Under the leadership of Father Monnier, Nazareth was enlarged and transformed. A printing house was added on the northeastern side, and it became one of the busiest bible printing and translation facilities in Asia in the early 20th century. During World War I, the building served as a training base for the Royal Hong Kong Regiment. Then came the Japanese occupation of Hong Kong in December 1941: the Imperial Japanese Army confiscated Douglas Castle and used it as the headquarters of the kempeitai — the military police — and as housing for workers at the Japanese dock in Aberdeen. The printing press fell silent. The monastery ceased to be a monastery.

After the war ended in 1945, the French Mission recovered the building. The printing press resumed operations in 1948. But the context had changed irrevocably: the establishment of the People's Republic of China in 1949 closed the mainland to foreign missionaries, and Hong Kong as a base for mission work became increasingly untenable. By the early 1950s, the missionaries had largely departed. Nazareth closed.

The Castle Becomes a Hall

The University of Hong Kong purchased the building from the French Mission on 4 December 1954, for HK$1,600,000. The chapel was converted into a dining hall; the crypt became a common room. The printing workshop was demolished and replaced with a car park. In 1956, the first residents arrived — about 52 students from Eliot Hall, Morrison Hall, and Lugard Hall — and University Hall began its life as a place of learning.

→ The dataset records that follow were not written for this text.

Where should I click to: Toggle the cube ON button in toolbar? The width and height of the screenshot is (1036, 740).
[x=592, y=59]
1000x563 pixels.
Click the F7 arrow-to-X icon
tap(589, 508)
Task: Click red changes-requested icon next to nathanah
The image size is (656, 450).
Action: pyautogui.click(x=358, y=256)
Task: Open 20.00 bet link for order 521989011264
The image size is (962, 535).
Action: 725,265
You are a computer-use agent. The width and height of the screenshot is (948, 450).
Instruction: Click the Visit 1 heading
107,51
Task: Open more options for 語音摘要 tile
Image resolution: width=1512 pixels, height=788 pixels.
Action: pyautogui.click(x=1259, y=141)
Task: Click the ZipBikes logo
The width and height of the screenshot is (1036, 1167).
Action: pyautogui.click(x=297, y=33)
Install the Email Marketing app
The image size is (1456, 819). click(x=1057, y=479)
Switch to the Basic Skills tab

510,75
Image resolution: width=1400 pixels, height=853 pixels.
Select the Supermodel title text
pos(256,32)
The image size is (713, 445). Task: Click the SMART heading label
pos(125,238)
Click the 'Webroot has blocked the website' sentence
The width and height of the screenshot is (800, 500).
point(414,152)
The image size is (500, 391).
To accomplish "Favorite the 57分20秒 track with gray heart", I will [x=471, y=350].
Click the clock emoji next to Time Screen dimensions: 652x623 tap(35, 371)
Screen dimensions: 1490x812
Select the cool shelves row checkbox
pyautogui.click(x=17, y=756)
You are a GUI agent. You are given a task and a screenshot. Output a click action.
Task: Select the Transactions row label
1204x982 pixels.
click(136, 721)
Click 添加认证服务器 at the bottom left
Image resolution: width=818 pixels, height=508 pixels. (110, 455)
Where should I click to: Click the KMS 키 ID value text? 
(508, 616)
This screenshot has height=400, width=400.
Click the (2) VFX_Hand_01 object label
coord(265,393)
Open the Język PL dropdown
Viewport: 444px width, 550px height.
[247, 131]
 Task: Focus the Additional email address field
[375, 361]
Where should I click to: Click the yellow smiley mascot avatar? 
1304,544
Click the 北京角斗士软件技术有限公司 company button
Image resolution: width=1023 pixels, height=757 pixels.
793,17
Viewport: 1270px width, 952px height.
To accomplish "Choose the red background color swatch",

The early years had a formal quality that would seem extraordinary today. Hallmates wore green gowns to dinner. High Table Dinner was held every Monday. Residents who left the hall overnight had to report to the warden. The discipline was strict, and so, apparently, was the ambition: in the first 12 years of University Hall's existence, 8 of the 12 presidents of the Hong Kong University Students' Union were residents of the hall. The hockey team won the Malayan Cup in 1966 and 1968.

On 7 September 1995, the building was declared a monument under the Antiquities and Monuments Ordinance — one of Hong Kong's highest heritage designations.

The Three Treasures

Every long-lived institution accumulates folklore, and University Hall is no exception. Its residents — known as Castlers — are custodians of three treasures that define the hall's identity.

At the main entrance stairs stand three Père David's deer: two adults and one young. Students who touch the deer before graduating are said to be cursed never to graduate; the antidote is to touch the rock lions at another entrance. The bronze spiral staircase inside the southern tower is said to have been red originally — the paint wore off over decades of neglect — and legend holds that the staircase was taken to Japan during the occupation and returned afterward at the demand of the Hong Kong government. It is said to be one of only two bronze spiral staircases in Hong Kong.

The third treasure is not an object but a person: Ms Yuen So Moy, known as Sam So — literally "Auntie Three" — who worked as a cook at University Hall from its founding in 1956 until her retirement in 1998. She was a constant across decades of change, a mother figure to generations of students. The University of Hong Kong awarded her an honorary degree in 2009. A Castler, over the course of their time at the hall, tastes the hall blood she prepares three times: on becoming a resident, on graduation, and on marriage. It is a blessing, a ritual of belonging, and a thread connecting the present to the hall's beginnings.

From the Air

University Hall sits at 22.26343°N, 114.13518°E at 144 Pok Fu Lam Road, on the western slope of Hong Kong Island above Aberdeen Harbour. From the air at 3,000–5,000 feet, the Gothic roofline of the castle-like building is visible against the green slopes of Pok Fu Lam Country Park. Aberdeen Harbour — the small southern harbor that Douglas Lapraik built the original castle to overlook — lies downslope to the south. The University of Hong Kong's main campus is visible to the northeast. Hong Kong International Airport (VHHH) is approximately 18 miles to the northwest on Lantau Island.